- Born: Christie Nicole Dashiell September 8, 1988 (age 37) Washington, D.C.
- Genres: Jazz
- Occupation: Musician
- Instrument: Singer
- Formerly of: Sweet Honey in the Rock (2017−2022)
- Website: christiedashiell.com

= Christie Dashiell =

American singer

Christie Nicole Dashiell (Born: September 8, 1988) is an American jazz singer. She was born in Washington, D.C., and raised in Greenville, North Carolina. She studied jazz voice at Howard University for four years and then at grad school at the Manhattan School of Music, then participated in an artist-in-residence program at the Mansion at Strathmore. She now teaches jazz voice at Howard, where her father, Carroll Dashiell Jr., a bass player, is now chair of the Music Department. She received two Grammy nominations.

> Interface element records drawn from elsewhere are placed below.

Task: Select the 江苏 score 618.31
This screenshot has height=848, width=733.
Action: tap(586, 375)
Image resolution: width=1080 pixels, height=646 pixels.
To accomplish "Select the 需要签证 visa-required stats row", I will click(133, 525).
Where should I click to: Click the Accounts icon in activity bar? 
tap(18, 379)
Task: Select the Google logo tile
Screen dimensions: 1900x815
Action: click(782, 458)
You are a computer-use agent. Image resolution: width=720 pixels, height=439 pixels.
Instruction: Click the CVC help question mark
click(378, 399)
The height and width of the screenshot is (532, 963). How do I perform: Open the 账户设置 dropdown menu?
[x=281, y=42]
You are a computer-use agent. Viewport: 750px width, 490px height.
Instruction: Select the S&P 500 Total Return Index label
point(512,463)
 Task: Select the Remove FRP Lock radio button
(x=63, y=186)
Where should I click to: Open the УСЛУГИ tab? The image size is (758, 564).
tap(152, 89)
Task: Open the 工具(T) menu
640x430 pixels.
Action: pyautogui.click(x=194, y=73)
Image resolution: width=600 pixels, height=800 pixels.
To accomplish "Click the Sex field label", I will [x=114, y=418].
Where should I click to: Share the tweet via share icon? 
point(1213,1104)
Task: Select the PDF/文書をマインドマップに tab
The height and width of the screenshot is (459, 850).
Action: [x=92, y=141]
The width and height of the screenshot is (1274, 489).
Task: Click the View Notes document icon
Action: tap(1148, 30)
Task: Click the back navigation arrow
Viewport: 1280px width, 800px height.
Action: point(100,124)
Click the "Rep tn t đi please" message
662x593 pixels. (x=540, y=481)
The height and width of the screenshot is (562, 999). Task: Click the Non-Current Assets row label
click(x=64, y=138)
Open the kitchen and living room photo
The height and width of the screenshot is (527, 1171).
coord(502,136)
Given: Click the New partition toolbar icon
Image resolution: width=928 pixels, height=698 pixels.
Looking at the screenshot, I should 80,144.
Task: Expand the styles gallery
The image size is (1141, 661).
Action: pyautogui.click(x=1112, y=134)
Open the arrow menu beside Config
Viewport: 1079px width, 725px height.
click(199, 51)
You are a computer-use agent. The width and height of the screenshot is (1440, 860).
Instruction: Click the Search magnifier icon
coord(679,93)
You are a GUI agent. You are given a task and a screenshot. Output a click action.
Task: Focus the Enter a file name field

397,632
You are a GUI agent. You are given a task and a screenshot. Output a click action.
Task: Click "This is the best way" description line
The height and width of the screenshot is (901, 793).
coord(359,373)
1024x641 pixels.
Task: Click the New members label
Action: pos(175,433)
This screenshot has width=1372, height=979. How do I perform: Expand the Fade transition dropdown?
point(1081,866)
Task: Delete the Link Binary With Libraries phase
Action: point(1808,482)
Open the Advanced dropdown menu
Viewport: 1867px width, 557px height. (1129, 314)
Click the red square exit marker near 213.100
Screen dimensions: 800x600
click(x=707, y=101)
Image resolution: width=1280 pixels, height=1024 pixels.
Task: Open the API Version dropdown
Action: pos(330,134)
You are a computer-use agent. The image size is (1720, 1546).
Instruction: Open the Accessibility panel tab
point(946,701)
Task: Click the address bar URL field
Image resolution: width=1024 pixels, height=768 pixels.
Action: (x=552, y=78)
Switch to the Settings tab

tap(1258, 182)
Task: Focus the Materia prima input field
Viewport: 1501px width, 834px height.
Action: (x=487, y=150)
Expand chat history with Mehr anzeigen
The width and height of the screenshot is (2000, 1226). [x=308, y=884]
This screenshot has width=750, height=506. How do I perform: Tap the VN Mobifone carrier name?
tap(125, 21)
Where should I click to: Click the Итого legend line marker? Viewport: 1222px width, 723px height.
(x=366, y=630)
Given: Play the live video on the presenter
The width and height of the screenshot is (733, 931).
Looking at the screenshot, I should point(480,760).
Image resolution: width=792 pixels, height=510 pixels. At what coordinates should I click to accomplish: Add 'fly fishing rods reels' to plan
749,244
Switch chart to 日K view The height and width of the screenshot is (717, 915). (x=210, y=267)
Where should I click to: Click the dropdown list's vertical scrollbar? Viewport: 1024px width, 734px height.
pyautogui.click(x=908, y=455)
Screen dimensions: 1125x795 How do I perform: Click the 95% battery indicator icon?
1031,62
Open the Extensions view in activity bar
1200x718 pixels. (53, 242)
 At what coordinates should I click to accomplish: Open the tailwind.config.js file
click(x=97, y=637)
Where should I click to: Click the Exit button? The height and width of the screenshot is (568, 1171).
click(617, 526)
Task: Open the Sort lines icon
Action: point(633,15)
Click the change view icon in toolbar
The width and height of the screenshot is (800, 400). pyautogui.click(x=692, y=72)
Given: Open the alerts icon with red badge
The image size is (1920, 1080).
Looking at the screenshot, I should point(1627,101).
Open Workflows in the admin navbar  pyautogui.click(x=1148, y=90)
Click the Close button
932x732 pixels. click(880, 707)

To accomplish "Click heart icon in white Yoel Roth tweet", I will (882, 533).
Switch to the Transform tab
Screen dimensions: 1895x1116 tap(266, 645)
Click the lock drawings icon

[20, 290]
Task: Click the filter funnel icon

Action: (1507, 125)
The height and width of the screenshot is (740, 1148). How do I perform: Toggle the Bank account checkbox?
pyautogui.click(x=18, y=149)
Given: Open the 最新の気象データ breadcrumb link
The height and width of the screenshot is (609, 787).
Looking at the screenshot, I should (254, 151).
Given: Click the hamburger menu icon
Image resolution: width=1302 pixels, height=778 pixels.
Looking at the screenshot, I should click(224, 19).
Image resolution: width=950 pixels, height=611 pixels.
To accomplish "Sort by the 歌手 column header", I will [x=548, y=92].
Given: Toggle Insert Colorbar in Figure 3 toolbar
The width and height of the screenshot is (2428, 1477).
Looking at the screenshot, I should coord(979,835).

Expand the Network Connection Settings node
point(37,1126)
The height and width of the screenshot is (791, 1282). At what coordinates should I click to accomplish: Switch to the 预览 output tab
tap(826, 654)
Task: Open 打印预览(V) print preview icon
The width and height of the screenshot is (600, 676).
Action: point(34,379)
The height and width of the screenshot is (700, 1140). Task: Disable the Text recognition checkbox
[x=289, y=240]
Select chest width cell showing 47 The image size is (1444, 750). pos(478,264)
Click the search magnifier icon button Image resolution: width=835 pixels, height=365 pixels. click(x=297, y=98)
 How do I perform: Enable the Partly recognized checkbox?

Her debut solo album, Time All Mine, debuted on Billboard’s Jazz Album and Contemporary Jazz Album Charts at numbers 13 and 22, as well as making JazzTimes’ Top 50 Writer's Ballots, Critics’ Poll. Her second album, Journey in Black, was nominated for the 2025 Best Jazz Vocal Album Grammy Award. For the 2026 Grammy Awards, she received a nomination for her album We Insist 2025! in the Best Jazz Vocal Album category.